◆ **Stored data entries**
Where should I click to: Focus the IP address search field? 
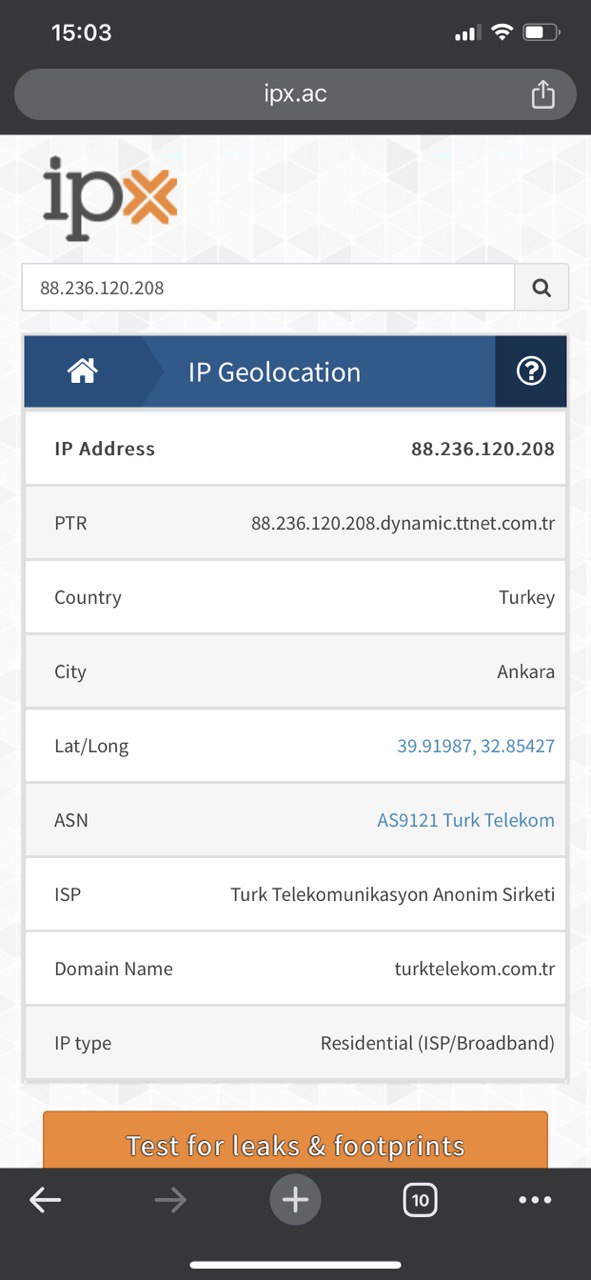point(268,288)
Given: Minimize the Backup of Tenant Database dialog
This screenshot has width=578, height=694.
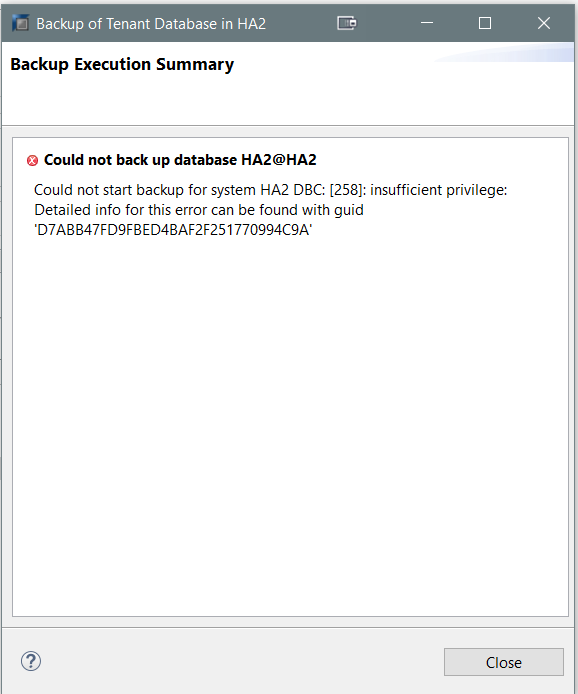Looking at the screenshot, I should [x=427, y=23].
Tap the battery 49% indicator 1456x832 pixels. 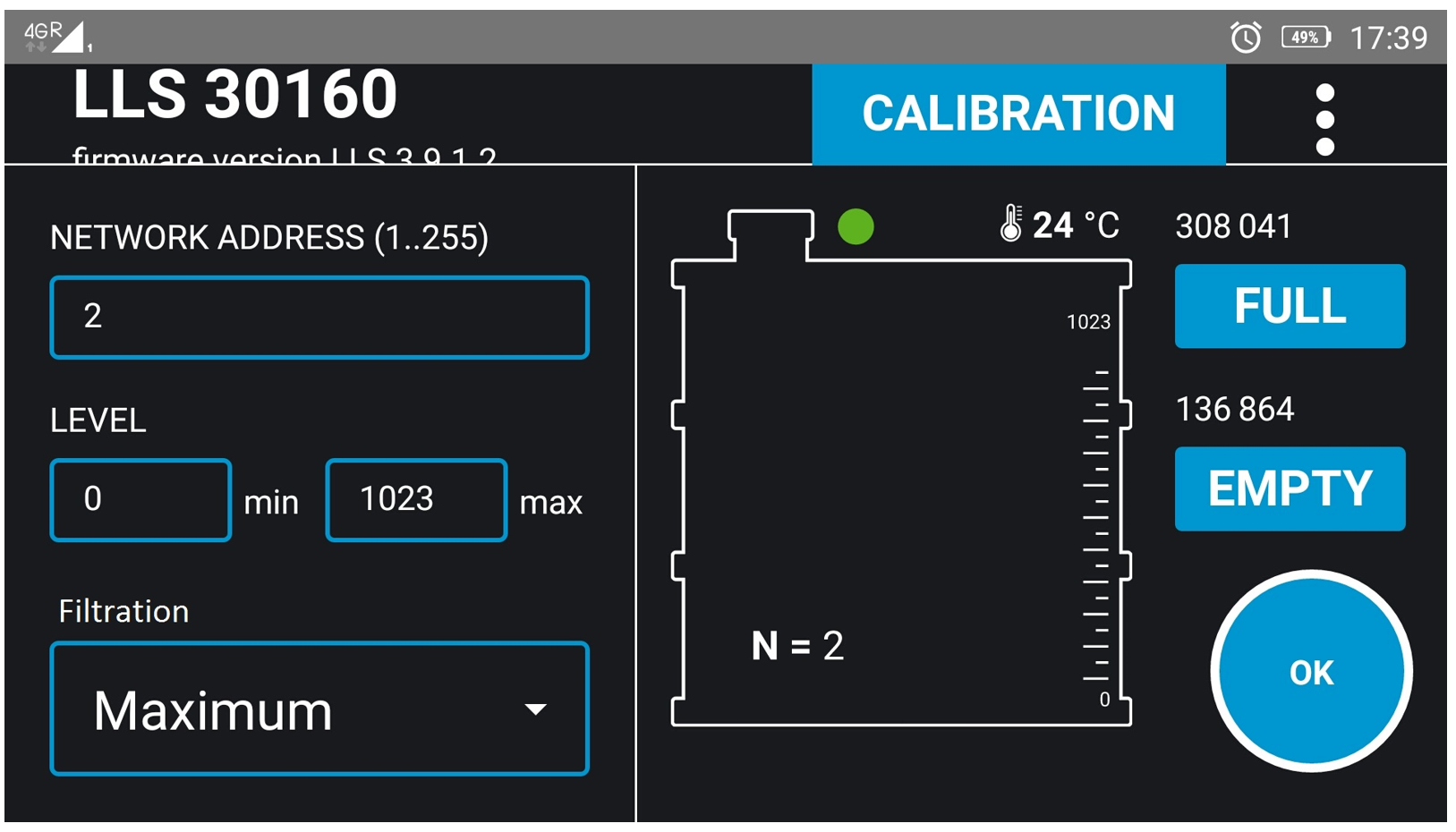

◆ **Exercise requirements**
Print each record exactly as it stands, leaving the images out.

◆ **Your response**
Where should I click to: Focus the IP address search field? 
point(268,288)
Given: Minimize the Backup of Tenant Database dialog
This screenshot has width=578, height=694.
Looking at the screenshot, I should [x=427, y=23].
Tap the battery 49% indicator 1456x832 pixels. 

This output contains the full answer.